→ **Required work**: Each line of the entries below that holds "agent" is needed, copied in full.

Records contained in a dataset
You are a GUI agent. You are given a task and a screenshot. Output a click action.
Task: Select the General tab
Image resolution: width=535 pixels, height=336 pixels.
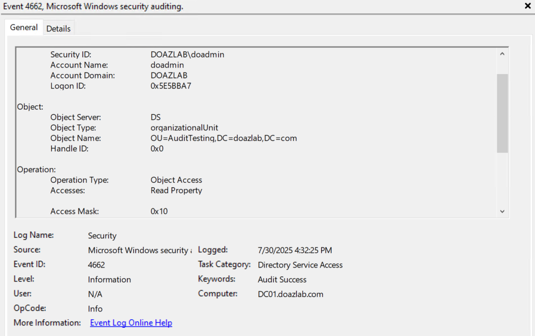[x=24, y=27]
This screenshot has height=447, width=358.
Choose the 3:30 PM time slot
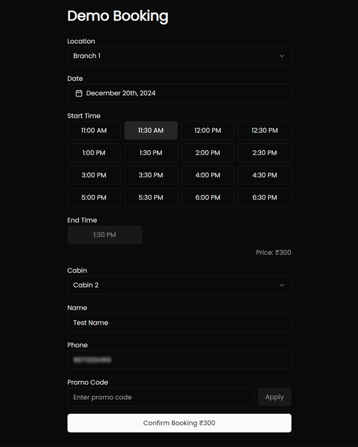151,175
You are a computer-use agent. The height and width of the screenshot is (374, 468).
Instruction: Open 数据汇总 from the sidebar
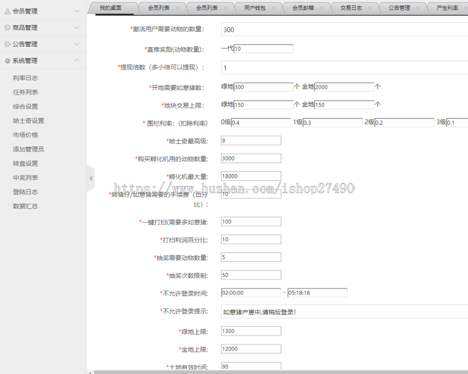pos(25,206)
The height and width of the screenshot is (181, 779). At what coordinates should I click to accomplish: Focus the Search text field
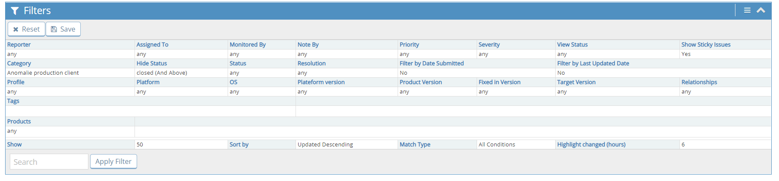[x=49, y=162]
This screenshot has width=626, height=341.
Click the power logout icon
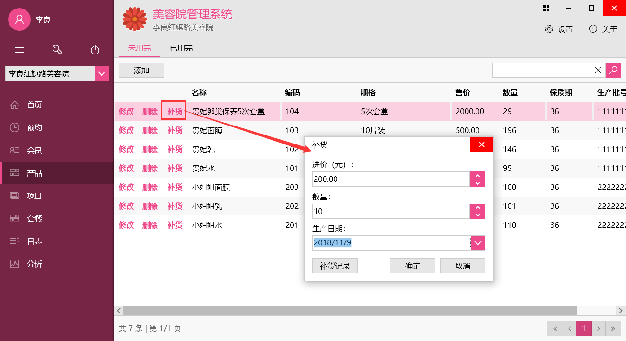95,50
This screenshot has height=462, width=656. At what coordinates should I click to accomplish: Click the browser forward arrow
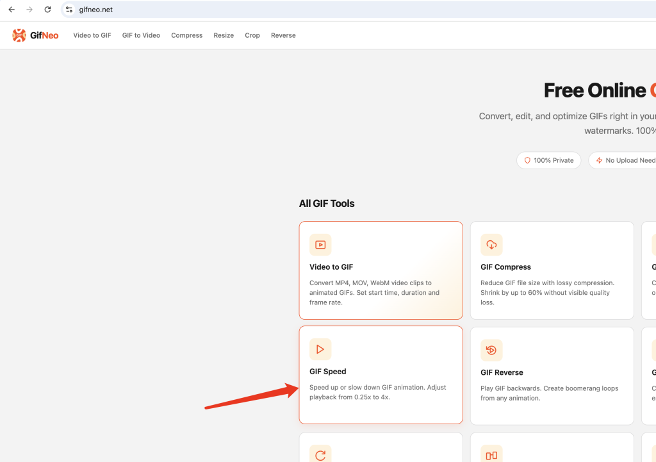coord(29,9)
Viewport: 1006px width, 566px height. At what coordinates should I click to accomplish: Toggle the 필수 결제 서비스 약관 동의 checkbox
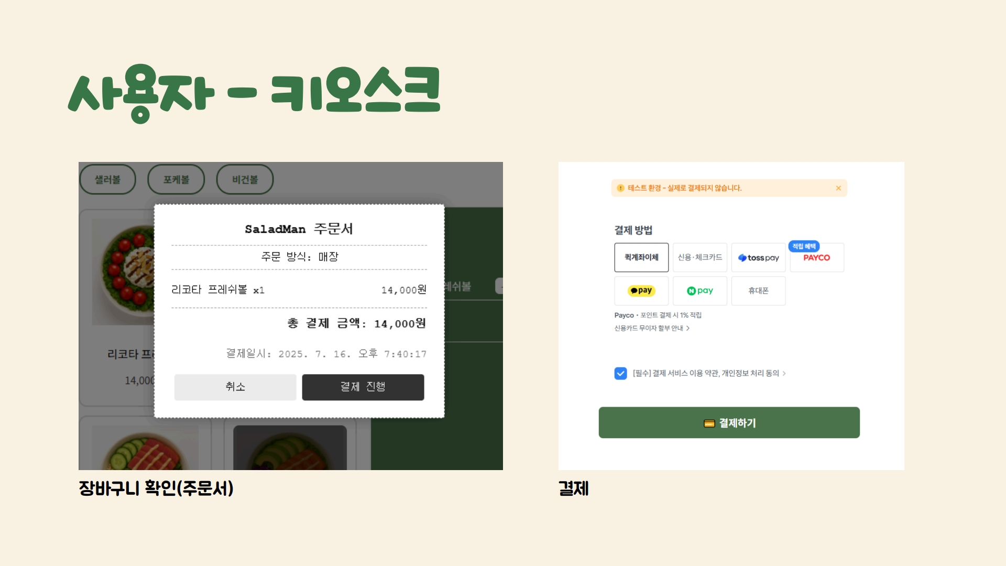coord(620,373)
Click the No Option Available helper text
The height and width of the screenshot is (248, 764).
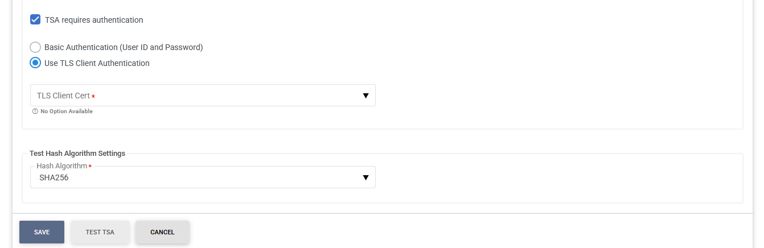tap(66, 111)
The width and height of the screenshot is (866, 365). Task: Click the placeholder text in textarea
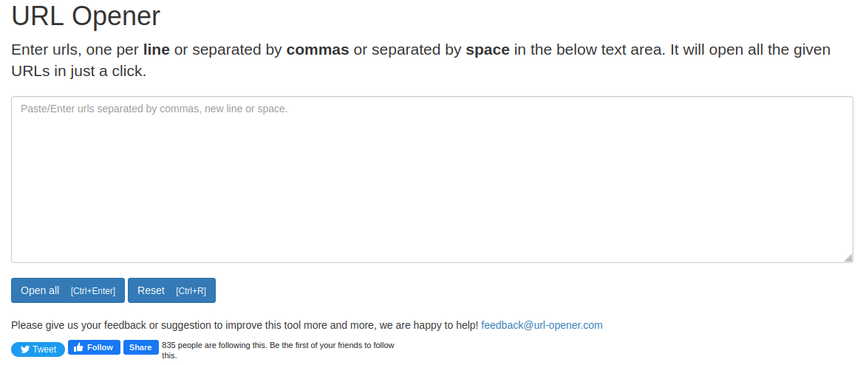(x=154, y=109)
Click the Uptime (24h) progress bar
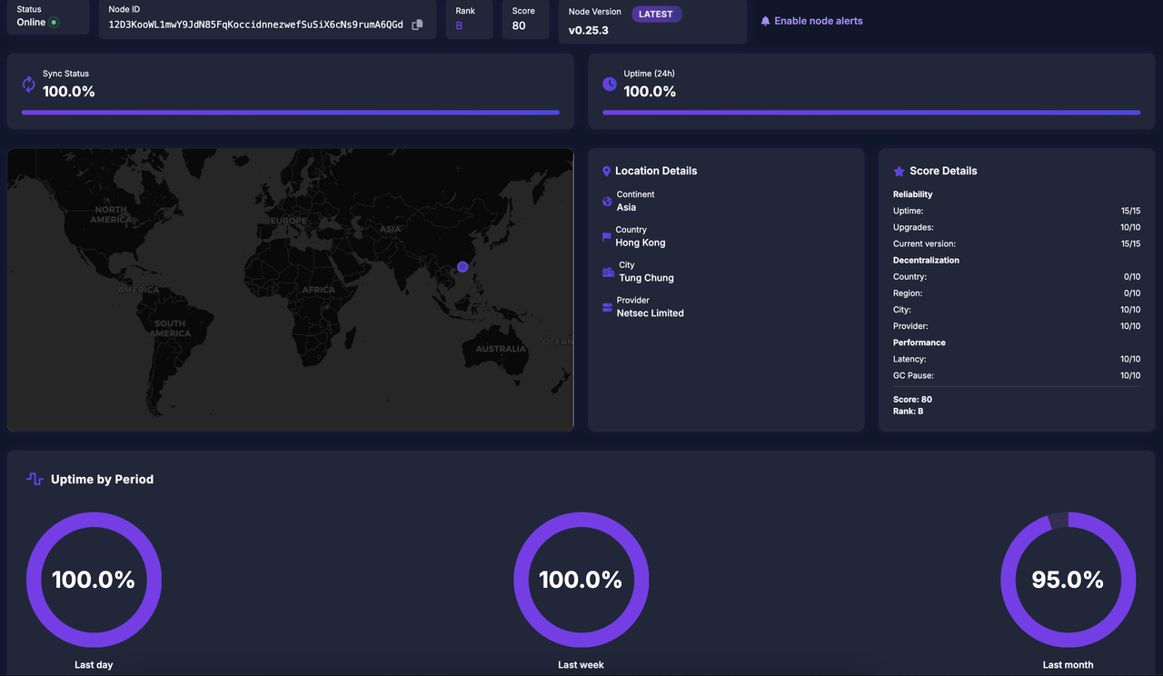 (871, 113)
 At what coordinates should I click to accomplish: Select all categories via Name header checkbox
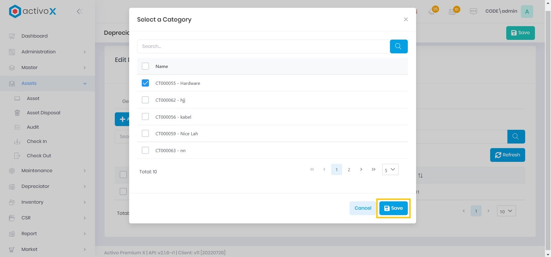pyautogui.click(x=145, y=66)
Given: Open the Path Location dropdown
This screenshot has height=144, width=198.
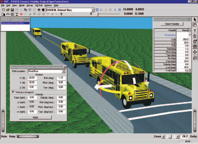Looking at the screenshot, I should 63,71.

* * *

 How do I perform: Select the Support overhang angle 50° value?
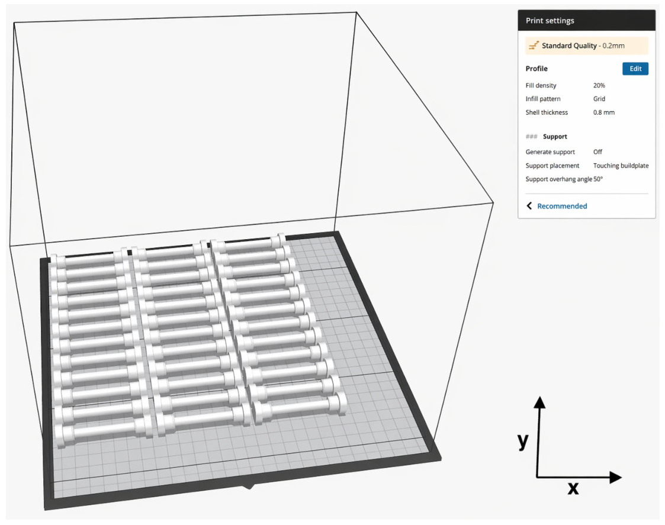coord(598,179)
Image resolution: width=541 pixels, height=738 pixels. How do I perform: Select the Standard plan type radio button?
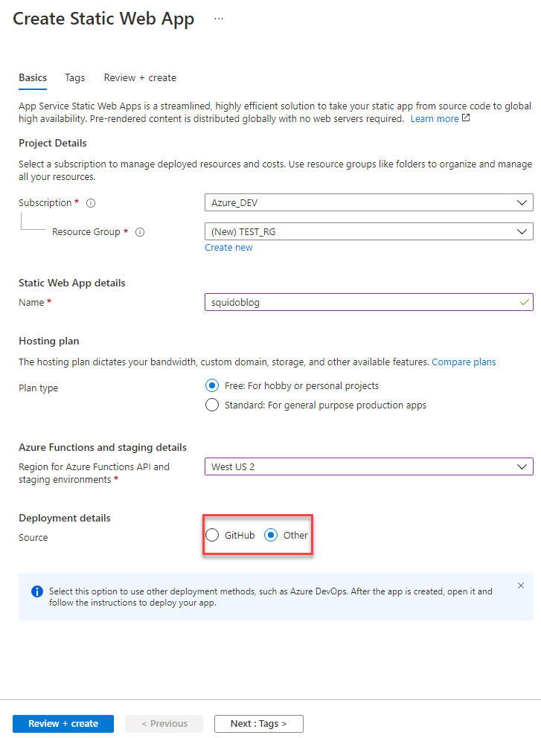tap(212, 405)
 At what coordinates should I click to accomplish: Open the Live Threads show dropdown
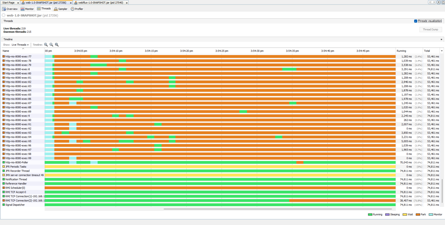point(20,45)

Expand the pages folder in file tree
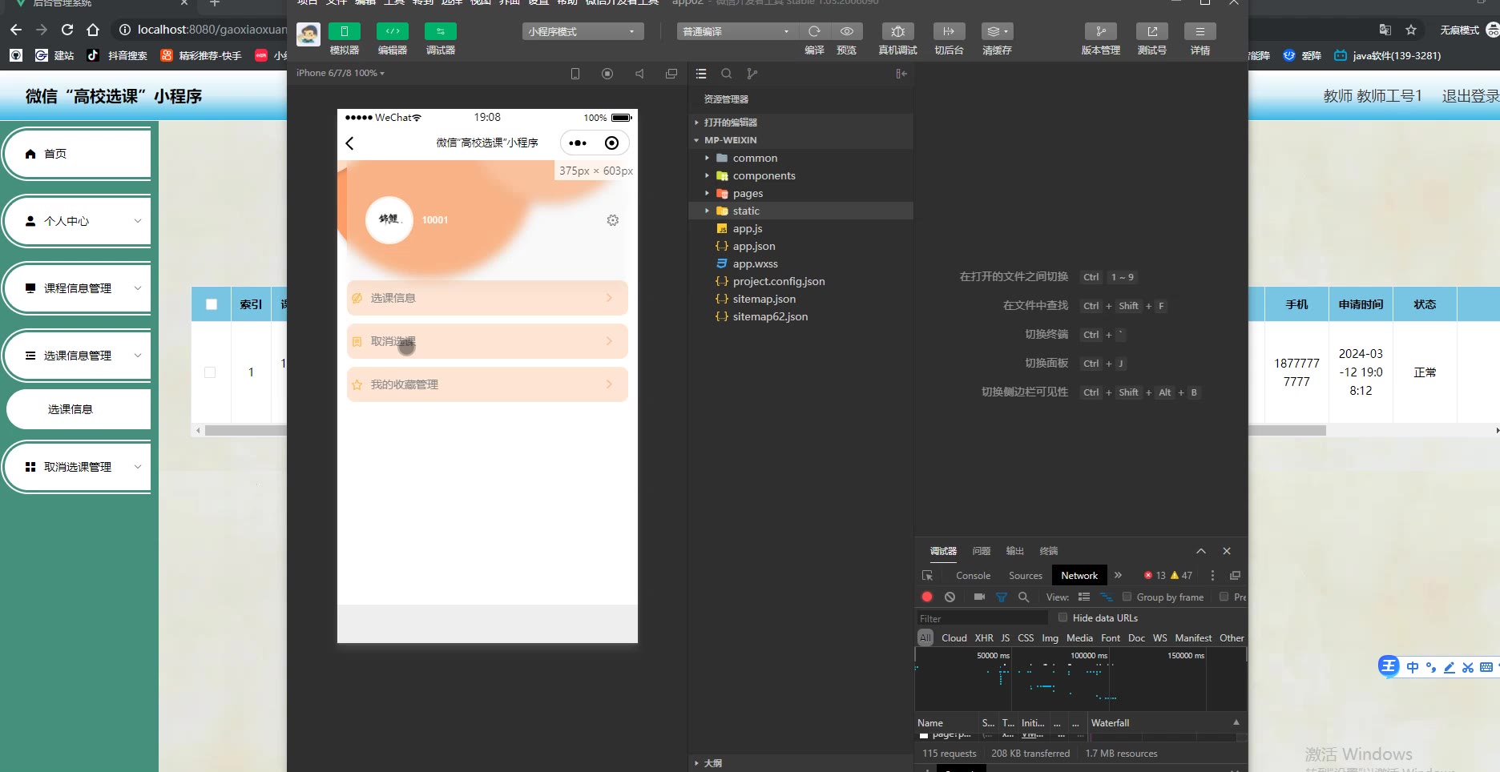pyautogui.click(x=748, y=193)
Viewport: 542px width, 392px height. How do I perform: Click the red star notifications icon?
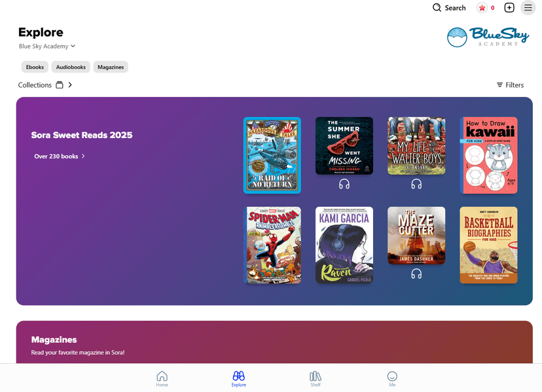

* * *

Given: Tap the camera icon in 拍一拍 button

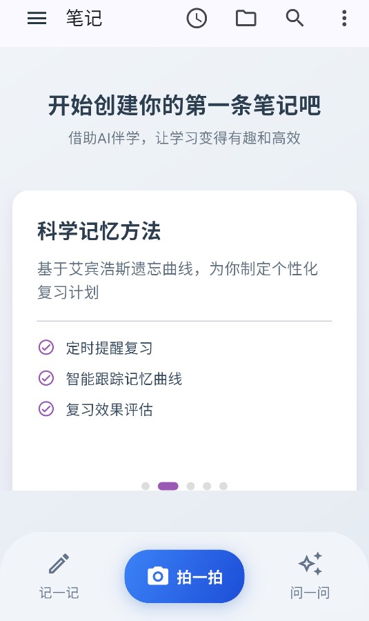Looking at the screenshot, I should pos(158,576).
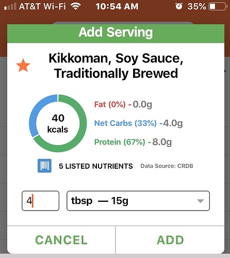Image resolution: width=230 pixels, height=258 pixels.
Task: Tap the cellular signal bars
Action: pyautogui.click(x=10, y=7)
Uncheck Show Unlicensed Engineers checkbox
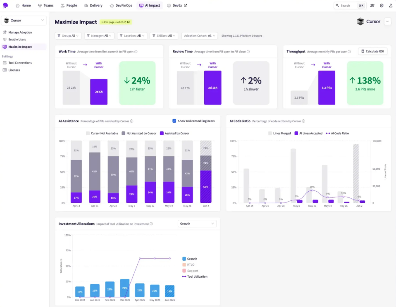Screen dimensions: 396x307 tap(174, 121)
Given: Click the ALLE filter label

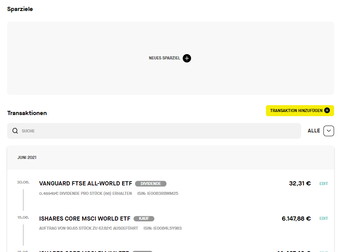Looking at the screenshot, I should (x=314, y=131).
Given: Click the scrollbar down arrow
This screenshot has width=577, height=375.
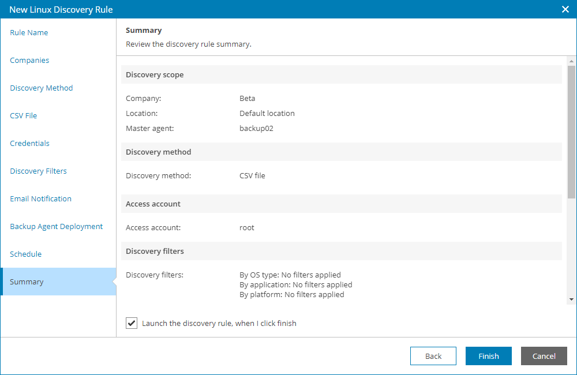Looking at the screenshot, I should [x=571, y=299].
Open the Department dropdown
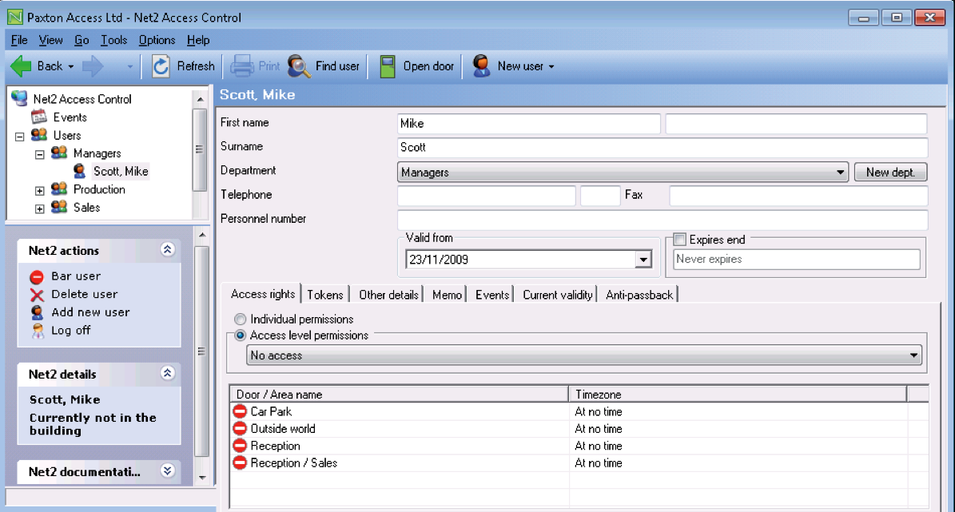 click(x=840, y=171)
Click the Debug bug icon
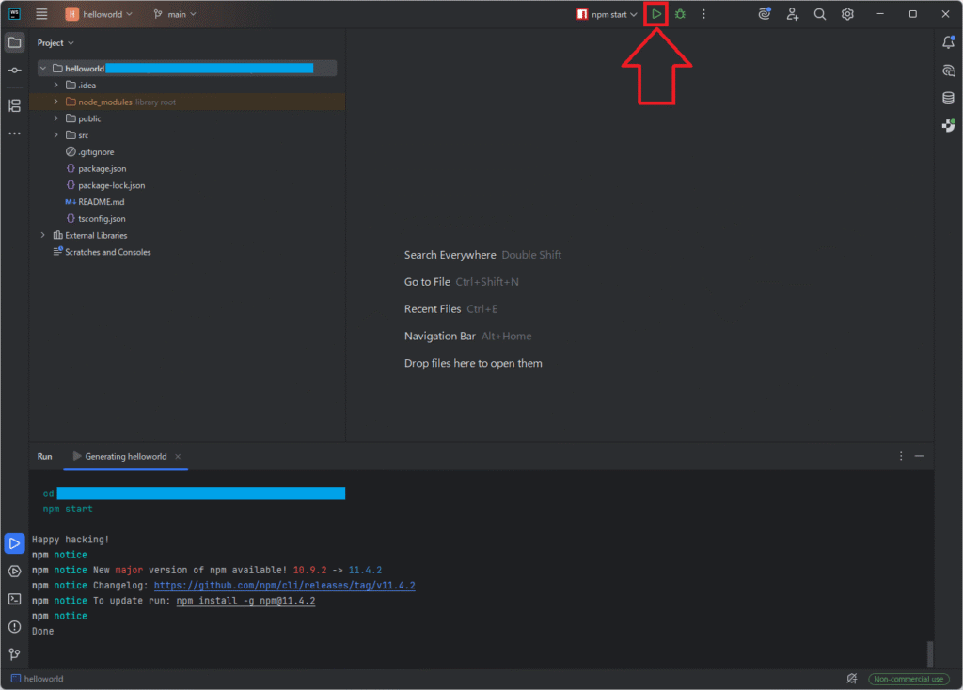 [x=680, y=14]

→ **Answer to this problem**:
You are a GUI agent. You are given a task and a screenshot. Output a click action.
You are a computer-use agent. The height and width of the screenshot is (374, 468).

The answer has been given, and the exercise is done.